Aya (綾町, Aya-chō) is a town located in Higashimorokata District, Miyazaki Prefecture, Japan. As of 1 October 2023, the town had an estimated population of 6,713 in 2861 households, and a population density of 71 persons per km^{2}. The total area of the town is 95.19 sqkm.

== Geography ==
Aya is located in the midwestern part of Miyazaki Prefecture. The southern part is the western edge of the Miyazaki Plain, and the northern part is the Kyushu Mountains, which are steep and home to one of the largest evergreen forests in Japan. Much of the town is within the borders of the Kyūshū Chūō Sanchi Quasi-National Park.

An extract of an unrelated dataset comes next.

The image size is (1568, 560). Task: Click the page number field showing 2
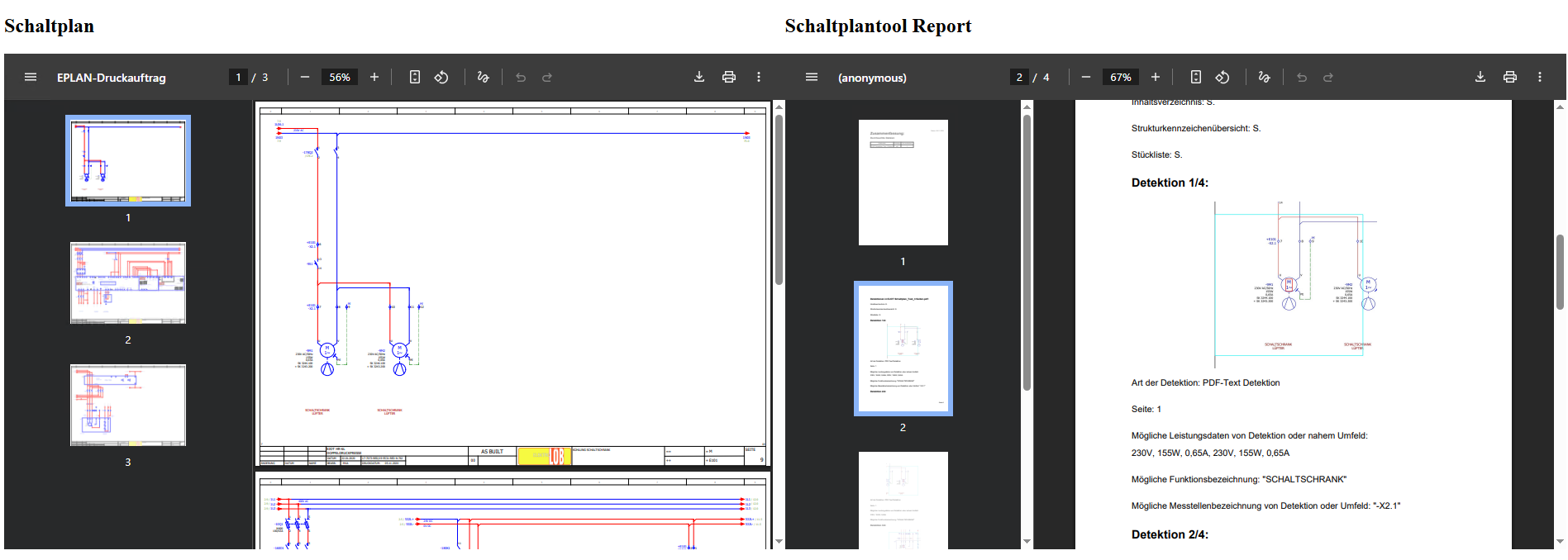1019,77
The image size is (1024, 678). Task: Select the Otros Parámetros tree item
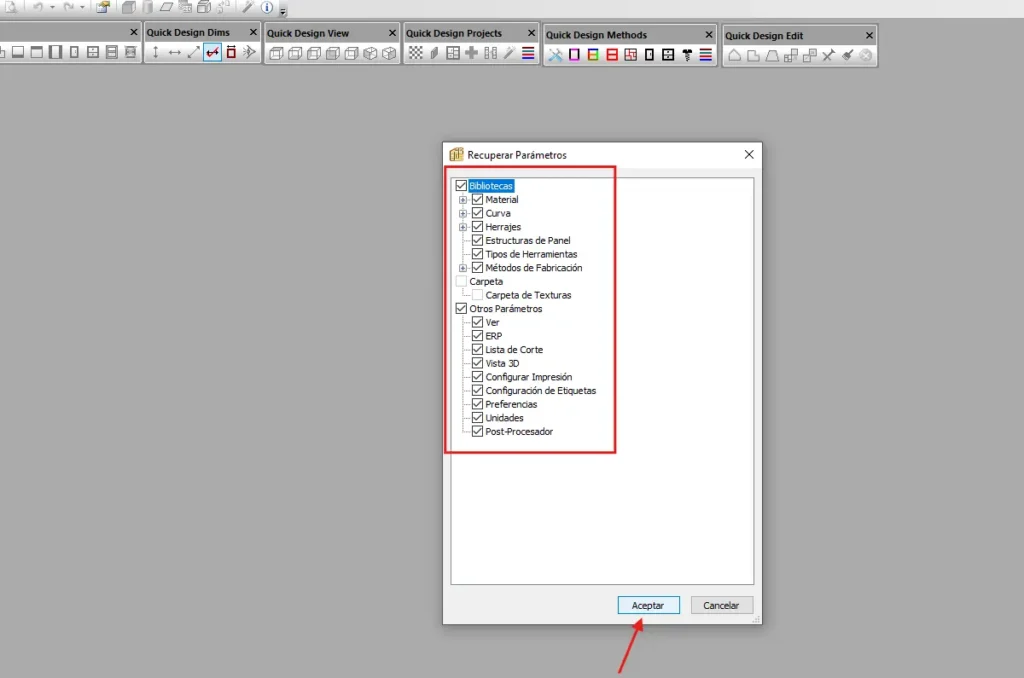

=== Neighbouring municipalities ===
- Miyazaki Prefecture
  - Kobayashi
  - Kunitomi
  - Miyazaki
  - Nishimera

===Climate===
Aya has a humid subtropical climate (Köppen Cfa) characterized by warm summers and cool winters with light to no snowfall. The average annual temperature in Aya is 16.3 °C. The average annual rainfall is 2309 mm with September as the wettest month. The temperatures are highest on average in August, at around 26.0 °C, and lowest in January, at around 6.2 °C.

===Demographics===
Per Japanese census data, the population of Aya is as shown below

== History ==
The area of Aya was part of ancient Hyūga Province. The area was under the control of the Itō clan from Kamakura period to the end of the Sengoku period, and came under the control of Satsuma Domain under the Edo period Tokugawa shogunate. The town developed as a jōkamachi around Aya Castle. The village of Aya within Higashimorokata District, Miyazaki was established on May 1, 1889, with the creation of the modern municipalities system. It was raised to town status on October 1, 1932.

==Government==
Aya has a mayor-council form of government with a directly elected mayor and a unicameral town council of ten members. Aya, collectively with the town of Kunitomi, constributes one member to the Miyazaki Prefectural Assembly. In terms of national politics, the town is part of the Miyazaki 1st district of the lower house of the Diet of Japan.

==Economy==
Agriculture is the backbone of the town, and the town's organic farming (called "natural ecosystem agriculture" in Aya) has become the town's brand. Livestock products such as Aya beef and Aya pork are also promoted under this brand. The Aya Town Agricultural Support Center, established by the town and the agricultural cooperative (JA Aya), has a "helper team" of 20 people who are responsible for heavy work that is difficult for elderly farmers and for developing sales channels Taking advantage of the evergreen forest, a variety of handicrafts are produced, including dyeing and weaving using plant dyes, wood and bamboo crafts using locally produced wood, pottery using local soil, and glass crafts using nature as motifs. In addition, because the area produces high-quality mulberry wood, which is essential for Go and Shogi boards, with products made in Aya especially prized for use in title tournaments. Aya's town constitution gives it one of the tightest recycling policies in Japan. It is included into Aya Biosphere Reserve transition zone.

==Education==
Aya has one public elementary school and one public junior high school operated by the town government. The town does not have a high school.

== Transportation ==
===Railways===
Aya does not have any passenger railway service. The nearest train station is Miyazaki Station on the JR Kyushu Nippō Main Line.

=== Highways ===
Aya is not located on any national highway or expressway. The nearest expressway interchanges are the Kunitomi Smart Interchange, Miyazaki Nishi Interchange, Saito Interchange (all on the Higashikyushu Expressway), or Kobayashi Interchange (on the Miyazaki Expressway).